/---
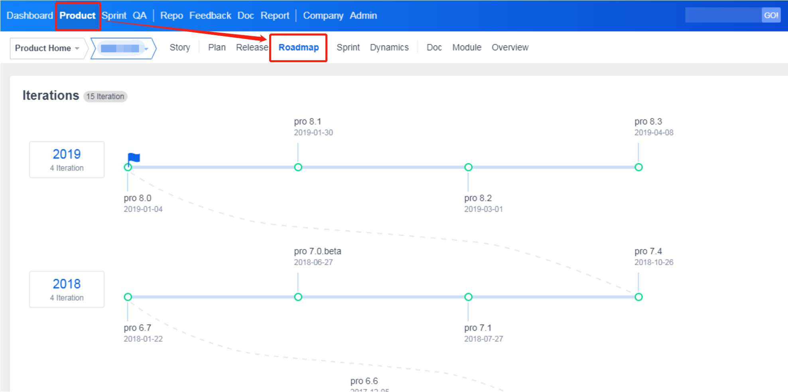Image resolution: width=788 pixels, height=392 pixels.
Task: Click the pro 7.0.beta timeline node
Action: click(x=298, y=297)
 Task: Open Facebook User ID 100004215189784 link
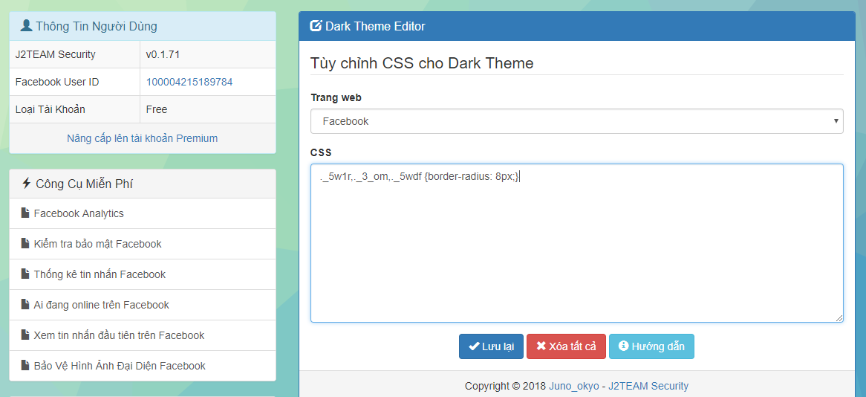189,82
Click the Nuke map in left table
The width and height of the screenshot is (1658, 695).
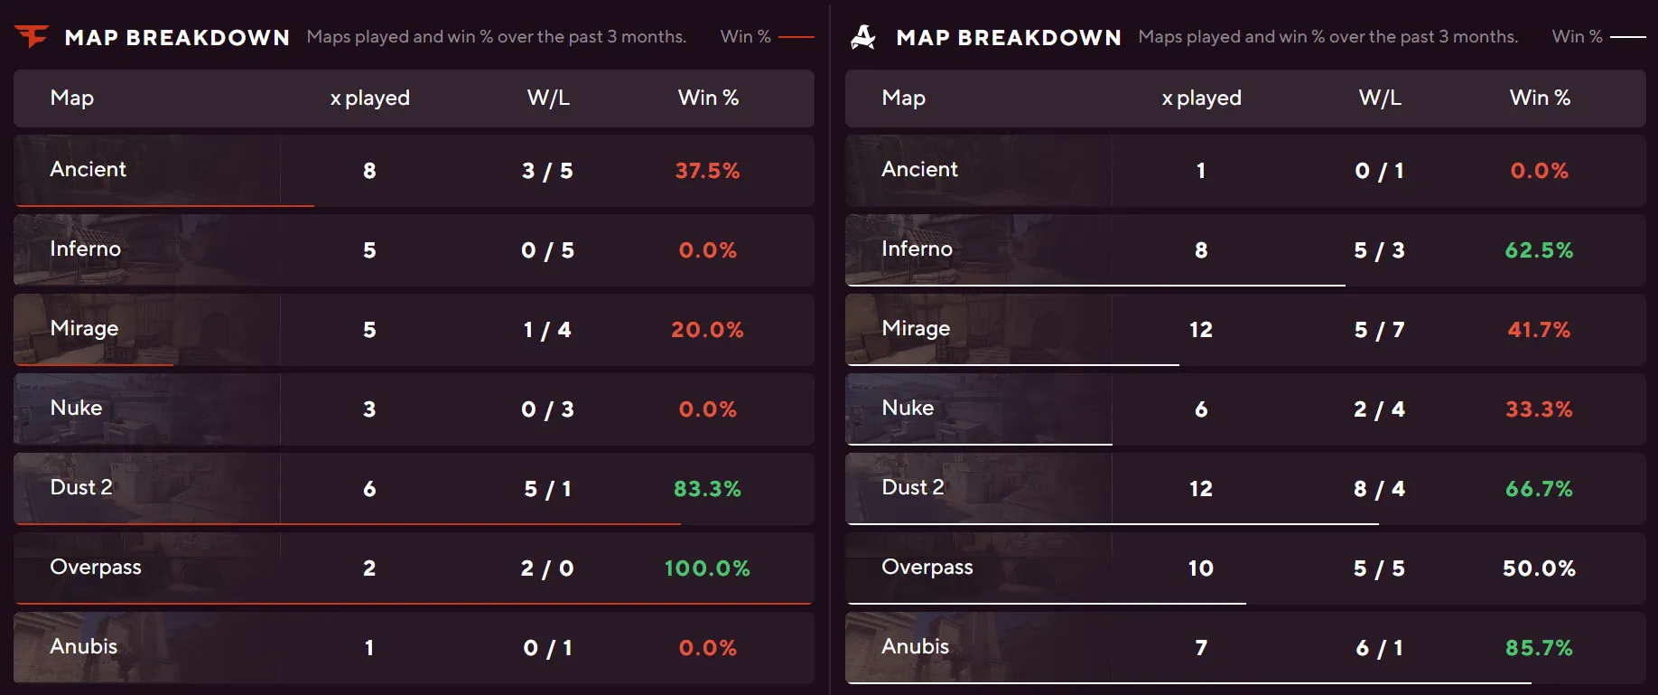click(77, 409)
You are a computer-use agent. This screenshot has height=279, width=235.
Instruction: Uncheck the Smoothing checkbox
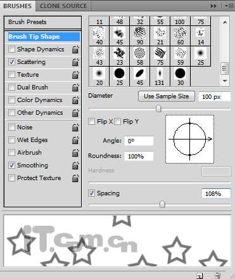coord(11,165)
\---
» **Exercise prompt**:
Nothing but the lines from the one containing "Task: Open Facebook" through the last line of the data should appear in the answer, copied exactly, with pictures excluded.

» **Problem solution**:
 Task: Open Facebook User ID 100004215189784 link
189,82
Click the Nuke map in left table
The width and height of the screenshot is (1658, 695).
click(77, 409)
You are a computer-use agent. This screenshot has height=279, width=235.
Instruction: Uncheck the Smoothing checkbox
coord(11,165)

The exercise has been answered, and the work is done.